• Aim of the exercise
Transcribe each entry shown below with no difference from the original.
☆ ☆ ☆ ☆ ☆ ☆ ☆
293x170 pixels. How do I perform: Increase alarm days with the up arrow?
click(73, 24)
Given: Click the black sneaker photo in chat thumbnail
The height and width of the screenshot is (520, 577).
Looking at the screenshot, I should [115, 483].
☆ ☆ ☆ ☆ ☆ ☆ ☆
• Response below
293x170 pixels. How do I perform: Increase alarm days with the up arrow?
click(73, 24)
Given: Click the black sneaker photo in chat thumbnail
The height and width of the screenshot is (520, 577).
Looking at the screenshot, I should [115, 483].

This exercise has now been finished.